Like other high quality journals, our editorial process involves a “triage” stage to determine whether the manuscript has a reasonable chance of eventually being accepted for publication. This process entails a fairly rapid (typically 1 week) review by our editorial team. While this process is not perfect, it has the benefit of eliminating the multi-week delay while a full review is being conducted of a manuscript that is not likely to meet our standards, and thereby reducing the burden on reviewers. Once accepted for publication and when the production process is complete, the final article is available immediately on the journal’s web site (no need to wait for each virtual issue to be bundled before an article can be downloaded).

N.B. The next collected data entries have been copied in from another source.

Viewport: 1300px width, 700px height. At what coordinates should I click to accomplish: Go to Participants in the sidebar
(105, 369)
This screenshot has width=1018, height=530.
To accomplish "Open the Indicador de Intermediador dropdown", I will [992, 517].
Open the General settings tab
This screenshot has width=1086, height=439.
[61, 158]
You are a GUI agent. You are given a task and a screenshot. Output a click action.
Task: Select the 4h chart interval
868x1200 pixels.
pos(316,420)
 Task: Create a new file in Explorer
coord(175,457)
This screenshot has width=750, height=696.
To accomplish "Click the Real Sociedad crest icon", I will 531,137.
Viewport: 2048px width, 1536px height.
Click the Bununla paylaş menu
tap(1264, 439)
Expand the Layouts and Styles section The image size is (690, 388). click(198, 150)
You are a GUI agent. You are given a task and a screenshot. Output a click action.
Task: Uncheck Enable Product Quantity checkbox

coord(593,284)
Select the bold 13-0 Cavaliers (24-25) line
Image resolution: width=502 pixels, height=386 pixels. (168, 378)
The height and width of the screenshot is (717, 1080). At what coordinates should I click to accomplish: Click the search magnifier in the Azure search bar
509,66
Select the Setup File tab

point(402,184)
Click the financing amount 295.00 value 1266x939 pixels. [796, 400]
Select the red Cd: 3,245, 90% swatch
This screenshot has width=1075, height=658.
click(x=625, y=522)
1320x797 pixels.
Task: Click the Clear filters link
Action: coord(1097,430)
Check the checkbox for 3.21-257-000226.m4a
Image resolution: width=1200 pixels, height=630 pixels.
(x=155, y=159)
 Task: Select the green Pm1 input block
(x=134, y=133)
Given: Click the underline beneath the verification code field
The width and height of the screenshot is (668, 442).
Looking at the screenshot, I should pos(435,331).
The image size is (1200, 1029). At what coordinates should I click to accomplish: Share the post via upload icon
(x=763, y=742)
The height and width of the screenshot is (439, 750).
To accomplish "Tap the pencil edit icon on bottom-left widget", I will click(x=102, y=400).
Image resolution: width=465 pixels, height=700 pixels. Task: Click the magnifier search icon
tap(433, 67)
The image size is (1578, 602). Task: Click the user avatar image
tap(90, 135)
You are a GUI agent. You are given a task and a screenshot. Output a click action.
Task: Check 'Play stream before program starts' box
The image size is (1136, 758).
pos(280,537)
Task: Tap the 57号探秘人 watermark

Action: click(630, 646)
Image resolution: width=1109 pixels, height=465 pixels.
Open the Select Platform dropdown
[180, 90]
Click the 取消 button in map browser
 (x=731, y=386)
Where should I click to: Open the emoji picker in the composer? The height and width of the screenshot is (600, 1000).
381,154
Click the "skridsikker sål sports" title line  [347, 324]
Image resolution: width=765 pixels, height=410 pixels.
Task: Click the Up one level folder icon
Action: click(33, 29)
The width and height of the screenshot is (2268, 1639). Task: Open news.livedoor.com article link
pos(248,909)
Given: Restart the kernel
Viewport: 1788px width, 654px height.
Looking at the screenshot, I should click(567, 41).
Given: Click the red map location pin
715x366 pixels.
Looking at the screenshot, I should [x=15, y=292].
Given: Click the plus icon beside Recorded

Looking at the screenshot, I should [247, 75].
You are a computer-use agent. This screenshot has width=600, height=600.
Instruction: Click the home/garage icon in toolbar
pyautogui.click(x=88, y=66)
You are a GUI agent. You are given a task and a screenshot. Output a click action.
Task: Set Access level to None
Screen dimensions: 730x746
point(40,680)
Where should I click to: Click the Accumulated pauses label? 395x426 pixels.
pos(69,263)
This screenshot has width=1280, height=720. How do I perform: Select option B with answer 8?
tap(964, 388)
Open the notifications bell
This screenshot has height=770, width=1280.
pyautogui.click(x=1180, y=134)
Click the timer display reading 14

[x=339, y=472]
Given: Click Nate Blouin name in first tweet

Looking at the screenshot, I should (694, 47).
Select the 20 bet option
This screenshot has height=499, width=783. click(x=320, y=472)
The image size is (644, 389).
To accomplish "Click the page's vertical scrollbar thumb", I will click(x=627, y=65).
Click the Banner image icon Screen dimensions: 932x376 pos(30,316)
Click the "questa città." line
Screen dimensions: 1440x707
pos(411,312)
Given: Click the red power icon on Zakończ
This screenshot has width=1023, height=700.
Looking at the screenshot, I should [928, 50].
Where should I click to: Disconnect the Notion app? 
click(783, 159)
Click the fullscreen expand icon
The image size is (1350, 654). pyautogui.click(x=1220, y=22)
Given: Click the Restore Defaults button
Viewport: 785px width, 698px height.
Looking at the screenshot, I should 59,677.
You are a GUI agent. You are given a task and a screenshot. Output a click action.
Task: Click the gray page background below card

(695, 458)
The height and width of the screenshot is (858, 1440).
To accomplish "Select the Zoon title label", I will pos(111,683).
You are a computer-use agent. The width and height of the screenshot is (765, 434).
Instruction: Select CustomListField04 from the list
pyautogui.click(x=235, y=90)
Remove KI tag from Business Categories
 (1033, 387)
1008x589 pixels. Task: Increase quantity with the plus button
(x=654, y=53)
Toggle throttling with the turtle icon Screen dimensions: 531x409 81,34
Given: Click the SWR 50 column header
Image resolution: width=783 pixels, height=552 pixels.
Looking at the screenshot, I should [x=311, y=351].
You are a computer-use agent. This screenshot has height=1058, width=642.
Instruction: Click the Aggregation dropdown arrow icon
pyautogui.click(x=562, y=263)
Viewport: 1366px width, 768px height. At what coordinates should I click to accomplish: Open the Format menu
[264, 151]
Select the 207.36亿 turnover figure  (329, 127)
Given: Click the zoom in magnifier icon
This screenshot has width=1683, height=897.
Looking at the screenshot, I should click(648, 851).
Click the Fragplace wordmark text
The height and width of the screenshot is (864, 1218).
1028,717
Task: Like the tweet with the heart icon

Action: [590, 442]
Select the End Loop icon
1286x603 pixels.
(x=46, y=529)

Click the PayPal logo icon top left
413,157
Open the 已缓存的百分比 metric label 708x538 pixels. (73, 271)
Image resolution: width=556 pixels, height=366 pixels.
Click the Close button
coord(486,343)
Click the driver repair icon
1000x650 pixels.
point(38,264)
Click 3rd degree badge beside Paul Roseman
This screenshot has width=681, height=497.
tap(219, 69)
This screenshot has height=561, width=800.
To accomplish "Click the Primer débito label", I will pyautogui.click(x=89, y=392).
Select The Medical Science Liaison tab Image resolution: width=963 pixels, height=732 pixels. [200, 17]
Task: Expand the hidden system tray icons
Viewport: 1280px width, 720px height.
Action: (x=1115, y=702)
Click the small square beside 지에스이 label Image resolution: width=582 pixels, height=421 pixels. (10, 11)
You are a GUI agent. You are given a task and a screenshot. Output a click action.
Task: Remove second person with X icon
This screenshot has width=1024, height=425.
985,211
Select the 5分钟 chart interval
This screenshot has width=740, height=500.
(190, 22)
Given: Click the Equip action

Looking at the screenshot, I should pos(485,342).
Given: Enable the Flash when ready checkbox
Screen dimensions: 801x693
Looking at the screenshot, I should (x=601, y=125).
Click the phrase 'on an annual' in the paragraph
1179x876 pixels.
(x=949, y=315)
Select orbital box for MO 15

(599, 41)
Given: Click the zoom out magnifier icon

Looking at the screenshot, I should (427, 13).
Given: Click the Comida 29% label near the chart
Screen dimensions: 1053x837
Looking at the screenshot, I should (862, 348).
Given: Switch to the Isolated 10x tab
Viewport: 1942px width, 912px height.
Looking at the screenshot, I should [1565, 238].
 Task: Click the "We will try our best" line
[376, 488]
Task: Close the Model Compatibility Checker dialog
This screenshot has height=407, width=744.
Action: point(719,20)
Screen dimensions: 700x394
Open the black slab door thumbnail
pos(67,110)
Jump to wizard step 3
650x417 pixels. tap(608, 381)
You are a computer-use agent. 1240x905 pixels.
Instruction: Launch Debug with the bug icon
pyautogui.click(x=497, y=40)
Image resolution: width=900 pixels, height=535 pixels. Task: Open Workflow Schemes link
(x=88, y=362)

We have also decided, after considerable thought, to encourage but not require two aspects of recent trends in scientific publication. First, we believe it is important for our field to be concerned about the reliability and replicability of our published findings. However, we do not feel that every published article should be bound by so-called “pre-registration” guidelines. Although we recognize the bias for only positive results entering the literature, and the difficulty of removing these results if they prove to be false positives, we also recognize the value of new and unexpected findings that would never be discovered by the pre-registration model. We fully support meta-analyses of published data to serve as a counterpoint to file-drawer effects and p-hacking. Relatedly, we require authors to use the most appropriate statistical analyses, but we do not agree with the one-size-fits-all model. Sometimes a t-test is sufficient and other times a mixed model regression or machine-learning method is required. The context and goals of a study dictate appropriate analysis techniques, and the editorial team sets those standards during the review process.
Second, we urge, but do not require as a policy, the sharing of relevant raw data for every article that we publish. We provide instructions to authors for a free and easily accessible data storage system (www.dataverse.org) to streamline the deposit of raw data, with direct links in the PDF of the published article. However, there are legitimate reasons why data may not be immediately shareable with the larger community. For example, video recordings are difficult to de-identify as the face of the participant is typically visible. If these participants come from a special sample (e.g., children with a disability) their privacy could be in jeopardy. These issues are not insurmountable (see the policies and procedures established by www.databrary.org), but they require discretion. Another example is when an author has labored long and hard to obtain funding to gather a unique set of data (e.g., from an indigenous group). That author should be buffered from immediately releasing those hard-earned data before passing them along to others who exerted no effort in gathering them. Particularly for junior faculty, they deserve a brief moratorium before their more senior (and typically well-funded) colleagues have access to their raw data.
Finally, I want to urge you, as both contributors to and consumers of the scientific literature, to think hard about why we publish our work, who our intended audience is, and how best to disseminate our findings to benefit society. The more we can communicate effectively to those who support our research infrastructure, the healthier our scholarly enterprise will become.